Beam Therapeutics' chief executive John Evans

It has been around a year since Beam Therapeutics slashed its headcount and R&D programmes to focus mainly on a sickle cell disease candidate – and the biotech has now revealed the first data with the base-editing drug.

Preliminary results from the phase 1/2 BEACON trial of BEAM-101 showed evidence that the drug was able to normalise markers of haemolysis – the red blood cell destruction that is a feature of SCD – in patients at high risk of severe vaso-occlusive crises (VOCs).

BEAM-101 is an ex vivo genetic therapy delivered as part of an autologous haematopoietic stem cell transplant (HSCT) after a conditioning chemotherapy regimen to destroy the bone marrow and allow it to be repopulated with the modified cells.

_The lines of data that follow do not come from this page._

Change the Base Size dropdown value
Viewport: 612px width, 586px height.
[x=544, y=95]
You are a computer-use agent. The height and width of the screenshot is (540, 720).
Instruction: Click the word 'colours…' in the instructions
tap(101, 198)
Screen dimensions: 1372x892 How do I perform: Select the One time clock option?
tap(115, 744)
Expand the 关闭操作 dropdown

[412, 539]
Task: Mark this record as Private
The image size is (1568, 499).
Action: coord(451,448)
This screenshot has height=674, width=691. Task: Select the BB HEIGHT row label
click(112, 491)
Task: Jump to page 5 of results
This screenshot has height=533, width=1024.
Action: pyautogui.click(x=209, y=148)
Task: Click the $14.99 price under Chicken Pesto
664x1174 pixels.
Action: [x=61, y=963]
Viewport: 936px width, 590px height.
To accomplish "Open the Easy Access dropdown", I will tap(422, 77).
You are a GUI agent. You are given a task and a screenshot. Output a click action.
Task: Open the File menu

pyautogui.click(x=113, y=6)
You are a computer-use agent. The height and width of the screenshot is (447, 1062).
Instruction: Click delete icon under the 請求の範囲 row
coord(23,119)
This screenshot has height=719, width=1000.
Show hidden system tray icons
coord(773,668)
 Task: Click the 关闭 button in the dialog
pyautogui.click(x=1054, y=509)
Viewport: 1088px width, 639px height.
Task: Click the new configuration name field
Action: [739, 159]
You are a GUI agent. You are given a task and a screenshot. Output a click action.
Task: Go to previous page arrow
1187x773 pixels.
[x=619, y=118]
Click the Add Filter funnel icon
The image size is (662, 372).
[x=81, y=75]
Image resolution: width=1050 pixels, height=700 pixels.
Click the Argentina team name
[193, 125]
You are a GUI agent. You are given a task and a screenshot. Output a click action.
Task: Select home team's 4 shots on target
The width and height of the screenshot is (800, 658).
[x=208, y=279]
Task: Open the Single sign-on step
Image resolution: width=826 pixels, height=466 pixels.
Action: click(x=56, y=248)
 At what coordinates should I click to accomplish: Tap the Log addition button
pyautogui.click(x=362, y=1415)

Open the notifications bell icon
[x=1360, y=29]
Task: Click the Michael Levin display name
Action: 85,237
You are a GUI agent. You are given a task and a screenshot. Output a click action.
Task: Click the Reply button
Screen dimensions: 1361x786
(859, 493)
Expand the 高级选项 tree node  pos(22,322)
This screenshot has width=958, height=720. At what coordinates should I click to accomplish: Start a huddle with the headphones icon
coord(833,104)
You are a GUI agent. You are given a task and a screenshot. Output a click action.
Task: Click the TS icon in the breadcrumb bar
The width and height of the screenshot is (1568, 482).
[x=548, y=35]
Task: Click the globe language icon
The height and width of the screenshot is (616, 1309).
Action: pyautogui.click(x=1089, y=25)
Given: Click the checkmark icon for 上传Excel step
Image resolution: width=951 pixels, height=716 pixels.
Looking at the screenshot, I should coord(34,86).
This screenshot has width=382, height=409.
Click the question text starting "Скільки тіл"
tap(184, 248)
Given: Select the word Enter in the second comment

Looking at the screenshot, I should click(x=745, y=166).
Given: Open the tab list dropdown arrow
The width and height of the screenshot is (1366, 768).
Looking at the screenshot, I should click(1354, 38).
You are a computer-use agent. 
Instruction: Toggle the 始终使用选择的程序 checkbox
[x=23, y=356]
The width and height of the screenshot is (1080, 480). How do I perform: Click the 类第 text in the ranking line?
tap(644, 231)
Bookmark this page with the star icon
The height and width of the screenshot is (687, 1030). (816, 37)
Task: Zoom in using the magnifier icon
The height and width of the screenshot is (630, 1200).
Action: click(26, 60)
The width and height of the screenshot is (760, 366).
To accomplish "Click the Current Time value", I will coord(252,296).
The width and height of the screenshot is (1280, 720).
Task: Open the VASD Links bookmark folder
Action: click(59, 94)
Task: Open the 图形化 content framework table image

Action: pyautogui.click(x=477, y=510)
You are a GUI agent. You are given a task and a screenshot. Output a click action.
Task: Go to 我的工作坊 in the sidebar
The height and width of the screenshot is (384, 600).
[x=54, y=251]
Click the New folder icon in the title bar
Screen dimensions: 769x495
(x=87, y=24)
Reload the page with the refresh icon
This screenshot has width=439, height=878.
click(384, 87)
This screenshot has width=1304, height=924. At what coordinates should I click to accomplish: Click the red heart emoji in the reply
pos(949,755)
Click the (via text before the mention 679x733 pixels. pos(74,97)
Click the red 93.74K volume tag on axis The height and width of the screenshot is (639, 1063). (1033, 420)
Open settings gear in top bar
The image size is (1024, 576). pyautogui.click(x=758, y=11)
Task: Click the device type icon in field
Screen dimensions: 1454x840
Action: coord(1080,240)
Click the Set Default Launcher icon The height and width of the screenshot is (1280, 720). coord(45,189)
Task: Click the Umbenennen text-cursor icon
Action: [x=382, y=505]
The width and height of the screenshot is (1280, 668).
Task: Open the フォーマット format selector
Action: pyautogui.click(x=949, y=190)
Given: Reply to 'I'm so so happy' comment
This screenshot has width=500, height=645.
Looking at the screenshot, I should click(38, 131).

Beam is a pioneer of the base-editing approach to gene-editing, which can be used to convert one nucleotide base into another without cutting both strands of DNA, unlike other technologies like CRISPR/Cas9. BEAM-101 modifies haematopoietic stem cells to express foetal haemoglobin (HbF), rather than the mutated form of the protein (HbS) seen in SCD patients.

The full dataset from the first seven patients in the BEACON trial will be presented at the American Society of Haematology (ASH) congress in December, but Beam has teased preliminary results ahead of time.

Among the findings are that, in four patients with at least a month of follow-up after the HSCT, all saw "rapid and robust" induction of HbF expression at 60% or more, while after two months HbS levels were cut by at least 36%.

There have been no reports of any VOCs - the painful attacks that intermittently afflict SCD patients – in the four patients and markers for haemolysis "normalised or improved," according to Beam.

There was one death among the patients, from respiratory failure, although the company said that was likely a result of the aggressive condition regimen with chemotherapy agent busulfan and unrelated to the base-editing treatment.

Beam also reported non-human primate results with its ESCAPE technology, which aims to remove the need for busulfan conditioning, which it suggested could be a breakthrough for the gene-editing sector, although it is not yet in clinical testing.

"Today represents an important milestone [...] as we unveil data with our base editing technology across both approaches to treating sickle cell disease," said chief executive John Evans.

Beam was formed in 2017 by David Liu, Feng Zhang, and Keith Joung, all pioneers of CRISPR gene editing. 

In October 2023, the biotech opted to cut one in five of its workforce and shelve R&D programmes to focus on BEAM-101, along with its BEAM-302 base-editing candidate for alpha-1 antitrypsin deficiency (AATD) and BEAM-301, an in vivo lipid nanoparticle (LNP) therapy for glycogen storage disease 1a.